Exercise →
Restate the following entries exactly. Keep the pictures out.
────────
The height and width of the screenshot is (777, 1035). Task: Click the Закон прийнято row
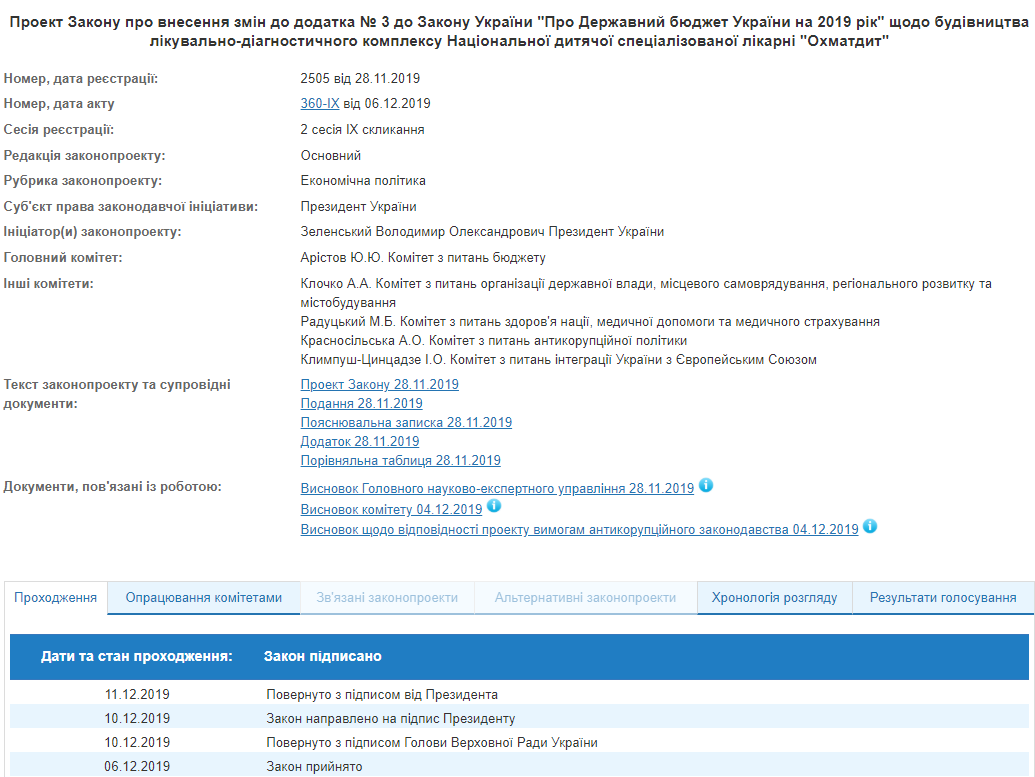[x=314, y=766]
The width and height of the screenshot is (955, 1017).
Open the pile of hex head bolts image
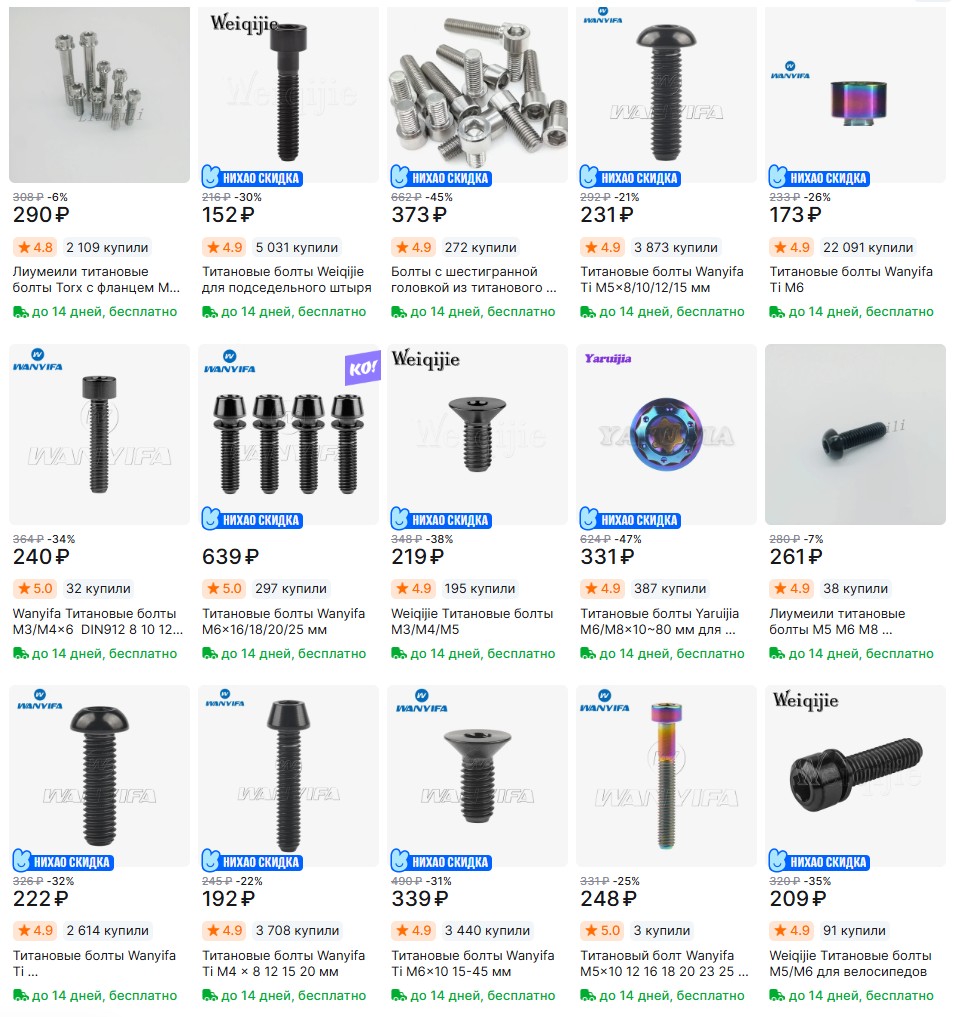click(478, 95)
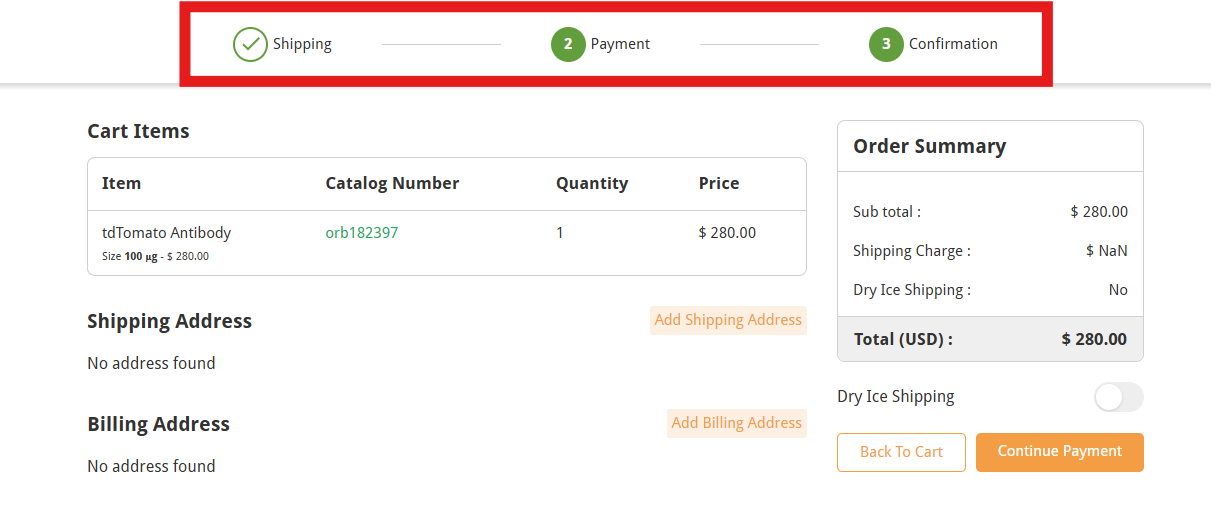
Task: Select the Payment step label
Action: (620, 44)
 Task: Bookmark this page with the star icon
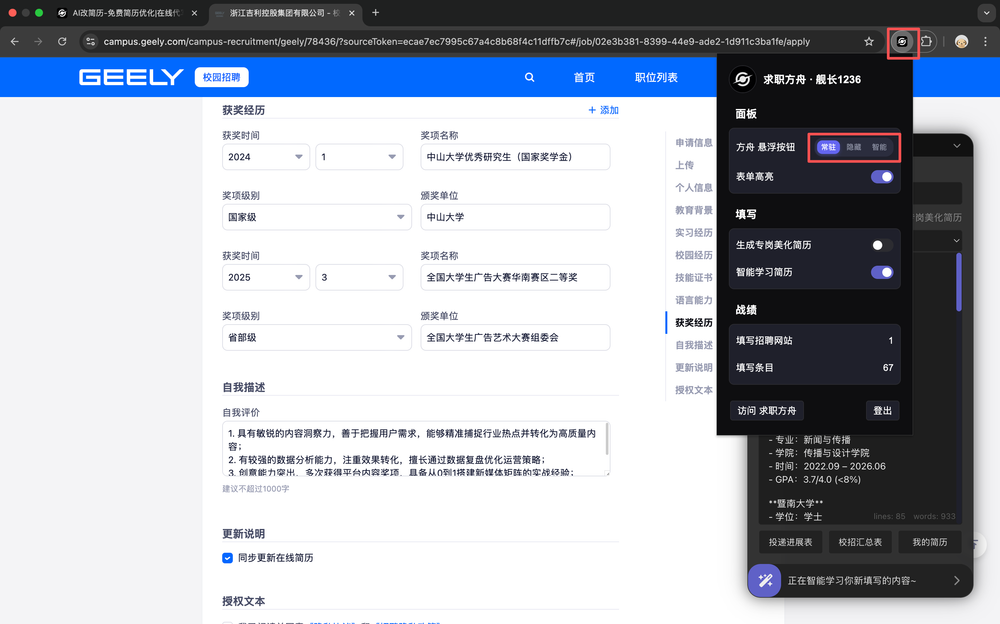869,42
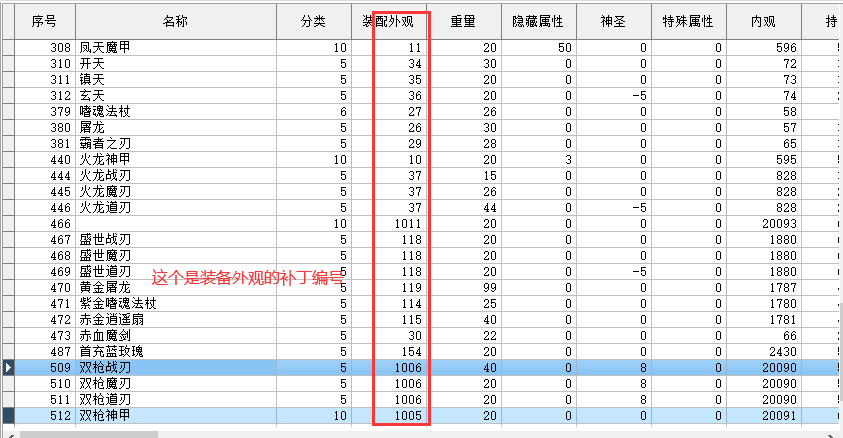
Task: Click the 内观 column header
Action: point(763,20)
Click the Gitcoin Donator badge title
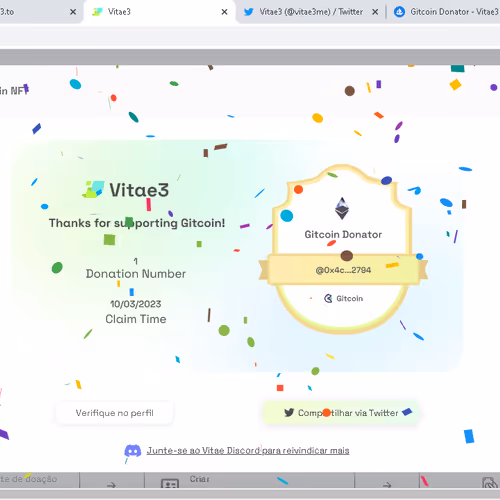This screenshot has width=500, height=500. (343, 234)
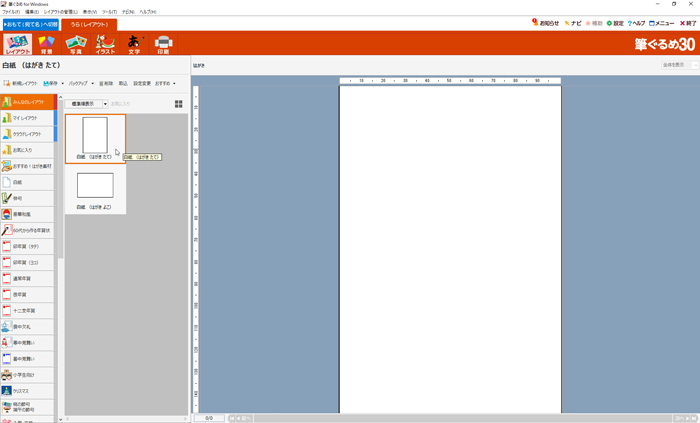Click the 印刷 (Print) icon
The image size is (700, 423).
(164, 43)
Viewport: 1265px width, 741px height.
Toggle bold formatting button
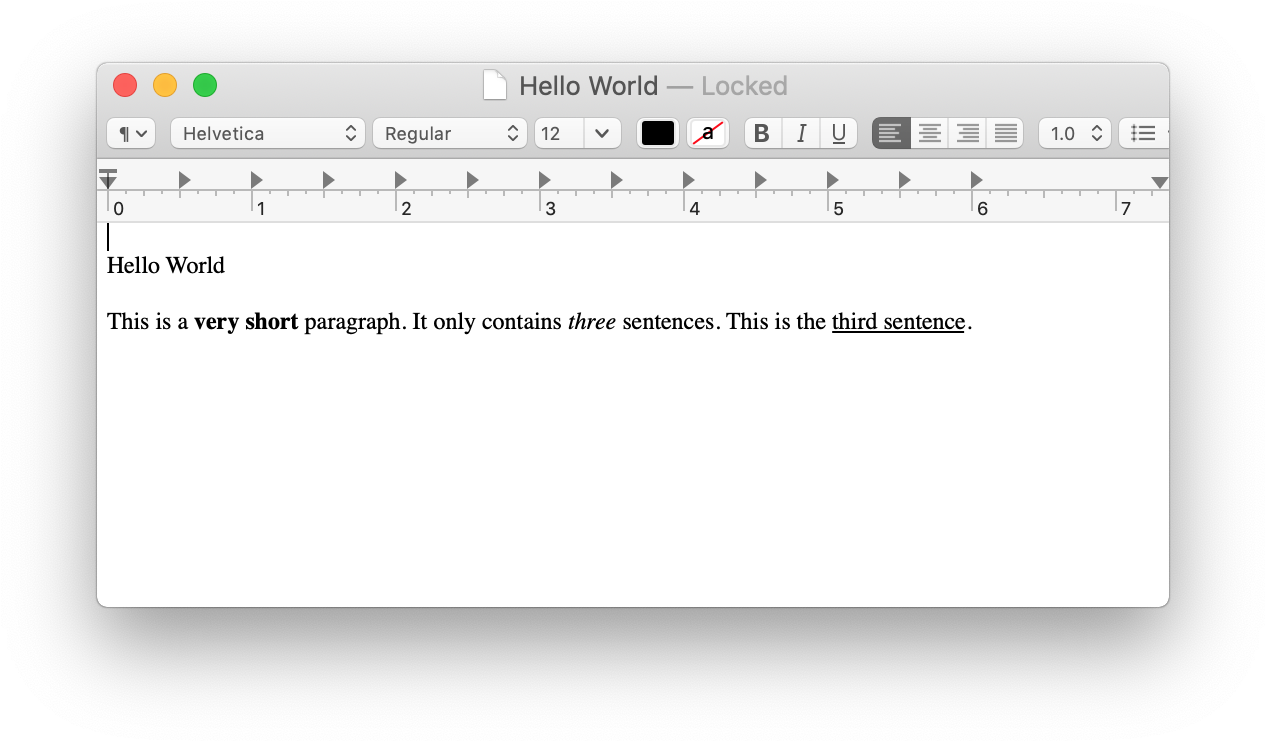click(762, 133)
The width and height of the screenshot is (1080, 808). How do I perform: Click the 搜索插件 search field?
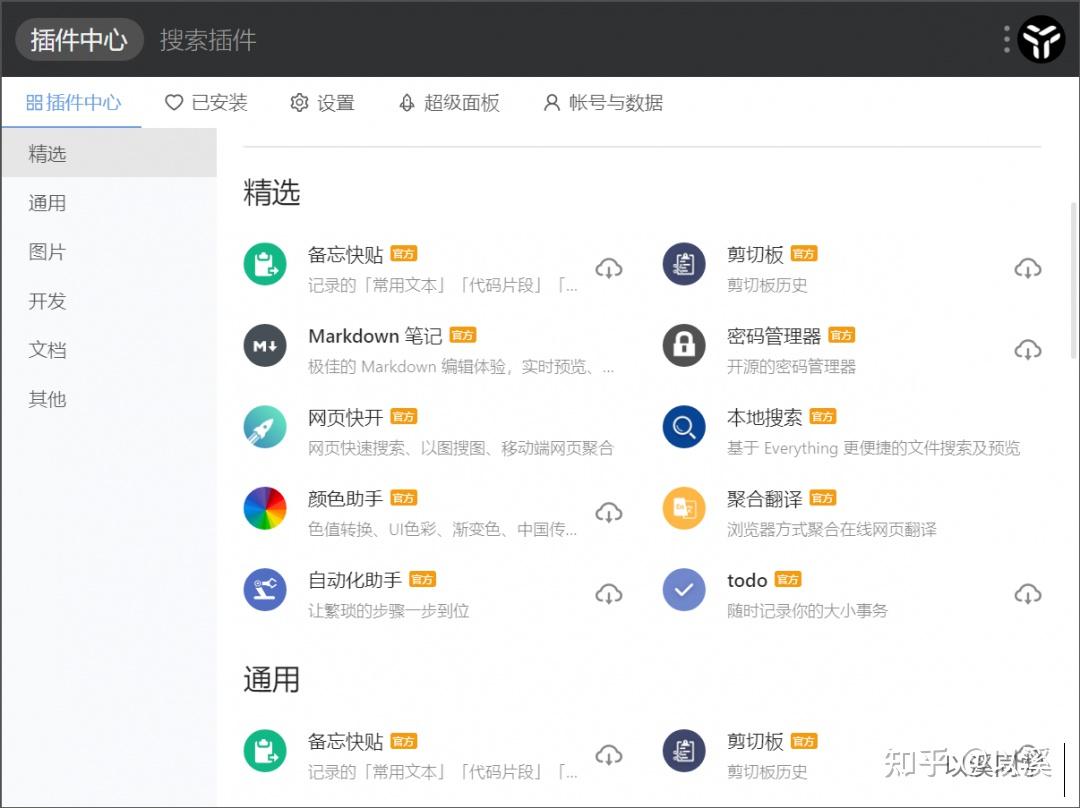coord(207,40)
────────
Answer below →
The height and width of the screenshot is (777, 1035). Task: Click the Закон прийнято row
[x=314, y=766]
The width and height of the screenshot is (955, 1017).
Open the pile of hex head bolts image
click(478, 95)
Task: Select the Payment step label
Action: (620, 44)
 Task: Bookmark this page with the star icon
869,42
Task: Click the 内观 column header
Action: point(763,20)
Click the Gitcoin Donator badge title
This screenshot has width=500, height=500. (343, 234)
Click the 印刷 (Print) icon
The image size is (700, 423).
(164, 43)
Viewport: 1265px width, 741px height.
Toggle bold formatting button
click(762, 133)
The width and height of the screenshot is (1080, 808). How do I perform: Click the 搜索插件 search field?
coord(207,40)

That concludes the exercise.